Op Prinsjesdag zijn er een aantal wijzigingen bekend gemaakt voor 2023 waarvan ik hieronder een aantal belangrijke wil noemen. Voor nu is nog niet voor alle maatregelen bekend wanneer de wijzigingen precies ingaan, omdat de besluiten nog door de Kamer moeten worden beoordeeld.
Inkomstenbelasting
1. Box 3
Het huidige tarief in box 3 wordt met 1% per jaar verhoogd naar 34% in 2025. Met ingang van 1 januari 2023 wordt het heffingsvrije vermogen verhoogd van € 50.650 naar € 57.000. Voor partners wordt het heffingsvrije vermogen daarmee verhoogd van € 101.300 naar € 114.000.
In het Wetsvoorstel Overbruggingswet box 3 wordt voor de jaren 2023 tot en met 2025 voorgesteld om box 3 in lijn te brengen met de oplossing die in het rechtsherstel is gehanteerd, de forfaitaire spaarvariant. Vanaf 2026 zal een nieuw stelsel voor box 3 worden ingevoerd.
2. Verhogen onbelaste reiskostenvergoeding
Momenteel kan de werkgever voor de kosten van vervoer een onbelaste vergoeding geven van maximaal € 0,19 per kilometer. Deze zal per 1 januari 2023 worden verhoogd tot € 0,21 per kilometer. Per 1 januari 2024 zal het maximum vervolgens verder worden verhoogd naar € 0,22 per kilometer. Dit geldt ook voor de zakelijke kilometers die met de privé auto worden gereden.

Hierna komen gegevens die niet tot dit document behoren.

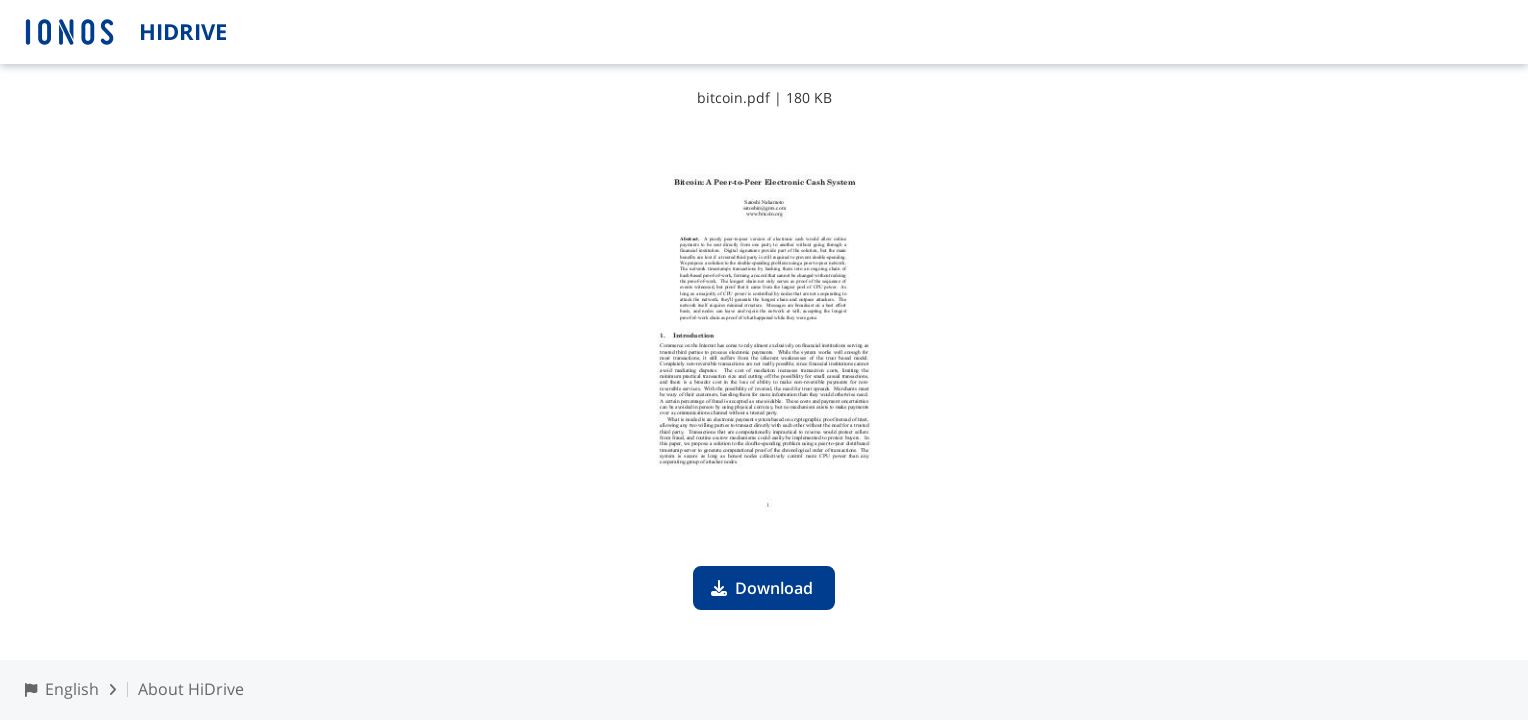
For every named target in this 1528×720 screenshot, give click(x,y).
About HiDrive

3. Uitfaseren oudedagsreserve
Met ingang van 1 januari 2023 kan een oudedagsreserve niet verder meer worden opgebouwd, waarbij de tot en met 31 december 2022 opgebouwde oudedagsreserve op basis van de huidige regels kan worden afgewikkeld.
4. Verlagen zelfstandigenaftrek
In het coalitieakkoord is afgesproken om de afbouw van de zelfstandigenaftrek te versnellen. De zelfstandigenaftrek zal met ingang van 2023 in verschillende stappen worden verlaagd van € 6.310 in 2022 naar € 900 in 2027. De verhoging van de zelfstandigenaftrek voor starters, de zogenoemde startersaftrek, blijft overigens ongewijzigd (€ 2.123).
5. Afschaffen middelingsregeling
Voorgesteld wordt om de middelingsregeling per 1 januari 2023 af te schaffen, maar nog wel overgangsrecht op te nemen voor jaren na 2022, mits ook 2022 in het middelingstijdvak wordt betrokken. Dit betekent dat middelen over een middelingstijdvak met alleen kalenderjaren vanaf 2023 niet meer mogelijk is. Het laatste tijdvak waarover nog kan worden gemiddeld omvat derhalve de kalenderjaren 2022, 2023 en 2024.
6. Aanpassen culturele multiplier voor partners
Het bedrag aan aftrekbare giften aan culturele ANBI’s wordt verhoogd met 25%, maar ten hoogste € 1.250, ook bij fiscaal partners gezamenlijk.
8. Uitfaseren IACK
Voorgesteld wordt om de IACK (Inkomens Afhankelijke Combinatie Korting) vanaf 2025 af te schaffen, behalve voor ouders met (een of meer) kinderen die vóór 1 januari 2025 zijn geboren.
9. Afbouw algemene heffingskorting met verzamelinkomen
Met de voorgestelde maatregel wordt de afbouw niet langer uitsluitend afhankelijk van de hoogte van het inkomen uit werk en woning, maar van het verzamelinkomen.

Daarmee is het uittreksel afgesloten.